The chemical element boron has the atomic number 5 and the letter B as its symbol. In its crystalline form, boron is a crumbly, dark, glossy metalloid; in its amorphous form, it is a brown powder.

Properties of Boron

  • Boron is non-metallic in nature.
  • It is extremely hard and black-coloured solid.
  • It exists in many allotropic forms.
  • Due to the very strong crystalline lattice, boron has an unusually high melting point.
  • Boron does not react with acids and alkalies, even at moderate temperatures.
  • Boron is an extremely hard refractory solid with a high melting point, low density and very low electrical conductivity.
  • The boron’s first three ionisation enthalpies add up to an extremely high value because of the element’s smallest size. This limits it from forming covalent compounds and inhibits it from generating +3 ions.

Uses of Boron

  • Bulletproof vests and lightweight composite materials for aviation are made with boron fibres.
  • Metal borides are utilised in the nuclear industry as control rods and protective shields because the boron-10 (10B) isotope has a high capacity to absorb neutrons.
  • The main industrial application of borax and boric acid (boron compounds) is in manufacturing heat-resistant glasses (e.g., Pyrex), glass wool and fibreglass.
  • Borax is also used as a flux for soldering metals, as a component of medicinal soaps, and to glaze earthenwares, so that they are heat, scratch, and stain resistant.

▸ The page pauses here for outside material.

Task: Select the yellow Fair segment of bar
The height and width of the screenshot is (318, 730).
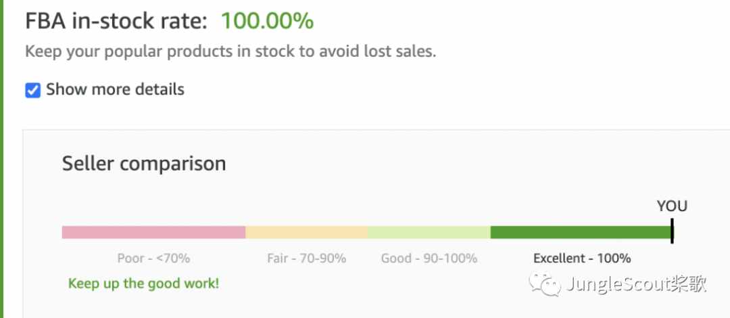Action: (306, 232)
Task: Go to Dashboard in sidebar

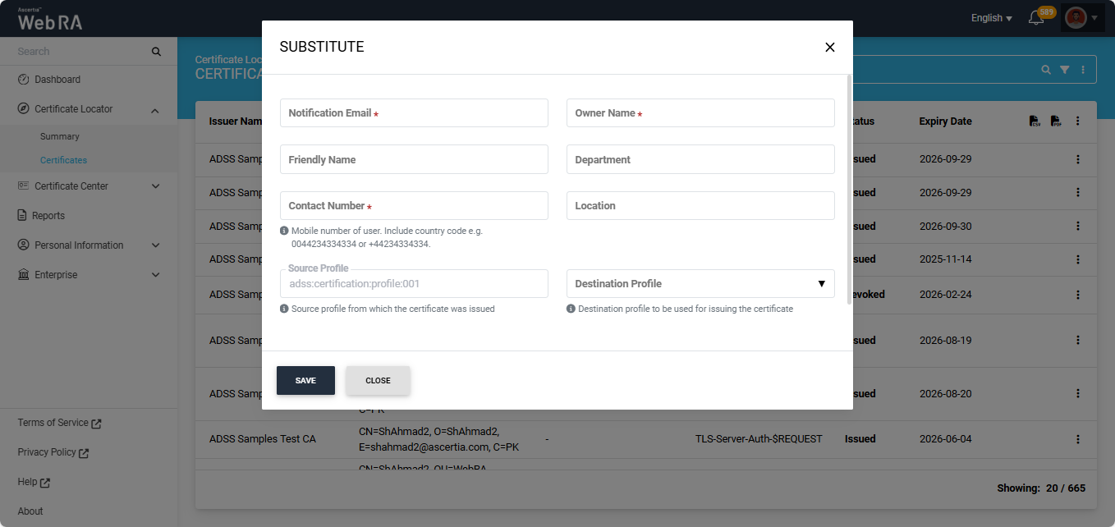Action: coord(57,80)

The chemical element gadolinium has an atomic number of 64 and the letter Gd as its symbol. Gadolinium is a ductile rare-earth element that is just slightly malleable.

Properties of Gadolinium

  • The eighth element in the lanthanide series is gadolinium.
  • It can be found in the periodic table above the actinide curium and between the elements terbium to the right and europium to the left.
  • It is a ductile, silvery-white rare-earth element.
  • Its 64 electrons are grouped in the arrangement [Xe]4f75d16s2.
  • Gadolinium combines with most elements to form Gd(III) derivatives.
  • At high temperatures, it also forms binary compounds with carbon, nitrogen, sulphur, boron, phosphorus, selenium, silicon, and arsenic.
  • Gadolinium has a ferromagnetic Curie point of 20 °C and is paramagnetic at room temperature.

Uses of Gadolinium

  • Neutron treatment uses 157Gd to target tumours because of its high neutron cross-section.
  • Green phosphors are another product made from gadolinium compounds that are used in colour TV tubes.
  • Gadolinium is used to create the material known as gadolinium yttrium garnet (Gd: Y3Al5O12), which has microwave uses and is made into various optical components and used as a substrate for magneto-optical films.
  • In solid oxide fuel cells (SOFCs), gadolinium can act as an electrolyte.